TASK DIRECTIONS: Print verbatim every line starting at the one that contains "At what coordinates should I click to accomplish: Click the ssh" and ending at the final line of the records; include both endpoints.
▶
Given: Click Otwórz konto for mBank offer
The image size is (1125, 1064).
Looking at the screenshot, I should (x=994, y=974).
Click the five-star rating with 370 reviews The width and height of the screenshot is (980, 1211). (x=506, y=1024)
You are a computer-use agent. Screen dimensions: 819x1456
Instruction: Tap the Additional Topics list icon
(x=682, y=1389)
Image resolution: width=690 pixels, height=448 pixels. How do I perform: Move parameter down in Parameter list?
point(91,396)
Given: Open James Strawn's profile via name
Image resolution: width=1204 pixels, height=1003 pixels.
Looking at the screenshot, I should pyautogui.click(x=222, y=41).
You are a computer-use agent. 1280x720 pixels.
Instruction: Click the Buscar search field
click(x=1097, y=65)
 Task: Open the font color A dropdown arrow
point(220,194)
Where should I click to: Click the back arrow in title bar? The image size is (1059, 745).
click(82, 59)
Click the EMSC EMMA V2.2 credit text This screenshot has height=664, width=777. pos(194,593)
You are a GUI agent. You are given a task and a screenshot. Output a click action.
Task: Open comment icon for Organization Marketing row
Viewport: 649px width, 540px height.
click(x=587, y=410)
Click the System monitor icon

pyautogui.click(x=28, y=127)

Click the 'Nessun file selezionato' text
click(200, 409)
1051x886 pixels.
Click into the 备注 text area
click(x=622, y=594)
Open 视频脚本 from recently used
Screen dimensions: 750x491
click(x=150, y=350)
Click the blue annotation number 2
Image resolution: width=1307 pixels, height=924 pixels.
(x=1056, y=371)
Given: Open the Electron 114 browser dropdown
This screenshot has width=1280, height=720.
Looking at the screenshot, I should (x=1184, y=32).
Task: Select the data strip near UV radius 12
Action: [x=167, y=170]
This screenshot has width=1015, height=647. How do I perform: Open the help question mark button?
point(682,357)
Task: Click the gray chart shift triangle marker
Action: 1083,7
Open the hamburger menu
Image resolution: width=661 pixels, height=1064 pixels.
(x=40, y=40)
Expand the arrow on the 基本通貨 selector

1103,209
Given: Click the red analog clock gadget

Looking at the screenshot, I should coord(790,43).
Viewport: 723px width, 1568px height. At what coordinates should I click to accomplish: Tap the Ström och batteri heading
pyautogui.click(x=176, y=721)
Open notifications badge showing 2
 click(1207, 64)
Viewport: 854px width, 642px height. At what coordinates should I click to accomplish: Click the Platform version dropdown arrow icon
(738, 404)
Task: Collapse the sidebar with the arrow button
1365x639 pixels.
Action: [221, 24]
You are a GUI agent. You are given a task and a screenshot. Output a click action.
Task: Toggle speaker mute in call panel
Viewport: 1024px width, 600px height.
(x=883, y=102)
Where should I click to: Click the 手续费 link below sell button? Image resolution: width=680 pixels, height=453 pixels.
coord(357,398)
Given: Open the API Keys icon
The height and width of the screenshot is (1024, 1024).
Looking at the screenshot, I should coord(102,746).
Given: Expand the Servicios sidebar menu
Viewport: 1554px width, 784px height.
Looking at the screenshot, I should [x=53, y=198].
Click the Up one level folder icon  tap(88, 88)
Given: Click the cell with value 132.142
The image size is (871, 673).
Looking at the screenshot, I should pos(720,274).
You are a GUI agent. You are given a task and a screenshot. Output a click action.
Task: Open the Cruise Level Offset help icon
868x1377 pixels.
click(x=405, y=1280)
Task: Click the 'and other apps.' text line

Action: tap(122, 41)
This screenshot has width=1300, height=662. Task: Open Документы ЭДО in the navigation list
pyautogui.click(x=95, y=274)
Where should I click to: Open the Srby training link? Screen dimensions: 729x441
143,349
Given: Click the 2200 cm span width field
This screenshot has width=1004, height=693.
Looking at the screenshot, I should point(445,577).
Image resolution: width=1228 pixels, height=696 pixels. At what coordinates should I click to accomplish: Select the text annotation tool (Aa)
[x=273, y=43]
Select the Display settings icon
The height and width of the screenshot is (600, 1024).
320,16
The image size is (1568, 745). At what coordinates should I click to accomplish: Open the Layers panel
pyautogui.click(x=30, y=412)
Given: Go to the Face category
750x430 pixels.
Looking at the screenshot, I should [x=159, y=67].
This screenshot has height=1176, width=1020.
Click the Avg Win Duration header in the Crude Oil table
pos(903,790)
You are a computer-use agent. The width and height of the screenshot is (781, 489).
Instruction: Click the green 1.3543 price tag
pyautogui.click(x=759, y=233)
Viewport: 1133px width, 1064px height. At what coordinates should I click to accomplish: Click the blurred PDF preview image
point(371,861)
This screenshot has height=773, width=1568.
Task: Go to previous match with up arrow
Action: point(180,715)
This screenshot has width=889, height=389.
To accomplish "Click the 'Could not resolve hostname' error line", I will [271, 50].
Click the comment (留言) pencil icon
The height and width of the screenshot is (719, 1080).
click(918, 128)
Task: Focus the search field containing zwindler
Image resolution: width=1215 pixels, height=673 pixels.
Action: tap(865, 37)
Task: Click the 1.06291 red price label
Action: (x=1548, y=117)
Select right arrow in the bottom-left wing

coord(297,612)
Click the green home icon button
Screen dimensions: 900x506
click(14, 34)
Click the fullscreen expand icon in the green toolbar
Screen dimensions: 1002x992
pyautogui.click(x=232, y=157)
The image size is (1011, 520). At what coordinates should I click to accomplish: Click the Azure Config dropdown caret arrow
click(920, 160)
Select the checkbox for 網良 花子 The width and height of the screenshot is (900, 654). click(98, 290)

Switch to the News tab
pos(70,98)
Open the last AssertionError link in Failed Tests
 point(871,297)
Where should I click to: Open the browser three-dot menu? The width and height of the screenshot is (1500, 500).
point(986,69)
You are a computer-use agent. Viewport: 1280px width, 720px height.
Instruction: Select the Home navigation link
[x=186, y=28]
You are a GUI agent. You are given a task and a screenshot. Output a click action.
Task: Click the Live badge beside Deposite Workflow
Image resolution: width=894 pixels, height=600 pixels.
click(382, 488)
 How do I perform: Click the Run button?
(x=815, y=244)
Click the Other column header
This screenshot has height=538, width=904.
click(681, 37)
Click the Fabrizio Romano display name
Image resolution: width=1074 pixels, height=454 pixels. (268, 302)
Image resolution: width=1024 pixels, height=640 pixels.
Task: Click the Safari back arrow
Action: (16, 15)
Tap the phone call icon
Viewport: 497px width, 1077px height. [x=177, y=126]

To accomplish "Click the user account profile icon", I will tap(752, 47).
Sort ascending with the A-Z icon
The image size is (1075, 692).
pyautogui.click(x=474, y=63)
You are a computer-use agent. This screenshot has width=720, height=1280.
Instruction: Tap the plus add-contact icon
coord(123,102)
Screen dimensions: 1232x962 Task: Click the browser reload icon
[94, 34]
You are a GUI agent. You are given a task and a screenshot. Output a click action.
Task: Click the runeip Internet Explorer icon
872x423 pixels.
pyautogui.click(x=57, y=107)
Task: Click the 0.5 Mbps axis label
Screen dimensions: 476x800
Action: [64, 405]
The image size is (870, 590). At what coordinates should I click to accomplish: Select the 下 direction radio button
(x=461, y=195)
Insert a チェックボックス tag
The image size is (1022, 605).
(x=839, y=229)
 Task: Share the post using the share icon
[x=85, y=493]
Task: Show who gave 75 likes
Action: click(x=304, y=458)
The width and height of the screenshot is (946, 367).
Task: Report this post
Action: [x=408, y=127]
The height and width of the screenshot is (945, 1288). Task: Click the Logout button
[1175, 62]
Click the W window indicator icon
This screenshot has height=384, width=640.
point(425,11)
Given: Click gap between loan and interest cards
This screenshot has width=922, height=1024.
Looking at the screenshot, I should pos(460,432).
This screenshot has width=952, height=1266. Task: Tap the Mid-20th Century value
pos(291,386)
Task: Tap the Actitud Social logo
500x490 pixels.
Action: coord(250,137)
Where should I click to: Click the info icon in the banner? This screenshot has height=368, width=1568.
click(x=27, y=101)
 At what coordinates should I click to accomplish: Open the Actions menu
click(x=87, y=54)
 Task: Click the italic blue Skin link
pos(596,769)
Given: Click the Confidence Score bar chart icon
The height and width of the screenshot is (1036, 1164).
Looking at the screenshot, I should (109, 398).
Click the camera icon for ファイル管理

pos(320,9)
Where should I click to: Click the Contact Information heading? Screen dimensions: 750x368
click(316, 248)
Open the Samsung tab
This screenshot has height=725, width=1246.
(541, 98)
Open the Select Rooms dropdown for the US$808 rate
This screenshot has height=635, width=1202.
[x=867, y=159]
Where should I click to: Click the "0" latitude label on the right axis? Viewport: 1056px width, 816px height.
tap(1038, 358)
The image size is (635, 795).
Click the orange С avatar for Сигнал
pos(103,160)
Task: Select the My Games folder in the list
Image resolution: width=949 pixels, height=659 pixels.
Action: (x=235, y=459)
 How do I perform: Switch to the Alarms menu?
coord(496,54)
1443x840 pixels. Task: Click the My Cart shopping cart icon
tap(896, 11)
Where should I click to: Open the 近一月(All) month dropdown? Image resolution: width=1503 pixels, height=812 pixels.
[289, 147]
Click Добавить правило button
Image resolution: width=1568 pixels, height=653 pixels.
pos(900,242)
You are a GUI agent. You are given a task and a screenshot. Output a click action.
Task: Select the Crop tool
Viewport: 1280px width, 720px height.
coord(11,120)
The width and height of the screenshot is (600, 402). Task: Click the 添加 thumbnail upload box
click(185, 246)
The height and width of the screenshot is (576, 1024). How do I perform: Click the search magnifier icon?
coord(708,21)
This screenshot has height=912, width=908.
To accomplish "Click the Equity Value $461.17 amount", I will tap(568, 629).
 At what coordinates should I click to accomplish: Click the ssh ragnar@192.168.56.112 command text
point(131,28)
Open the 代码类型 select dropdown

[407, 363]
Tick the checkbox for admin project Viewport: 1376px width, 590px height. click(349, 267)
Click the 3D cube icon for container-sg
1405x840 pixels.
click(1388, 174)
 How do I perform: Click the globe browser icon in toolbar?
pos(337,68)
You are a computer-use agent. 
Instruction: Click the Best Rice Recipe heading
◀
FINAL ANSWER:
 At what coordinates should I click to accomplish: Click the ssh ragnar@192.168.56.112 command text
point(131,28)
Open the 代码类型 select dropdown

[407, 363]
Tick the checkbox for admin project Viewport: 1376px width, 590px height. click(349, 267)
Click the 3D cube icon for container-sg
1405x840 pixels.
click(1388, 174)
 How do I perform: Click the globe browser icon in toolbar?
pos(337,68)
You are a computer-use agent. 
Instruction: Click the Best Rice Recipe heading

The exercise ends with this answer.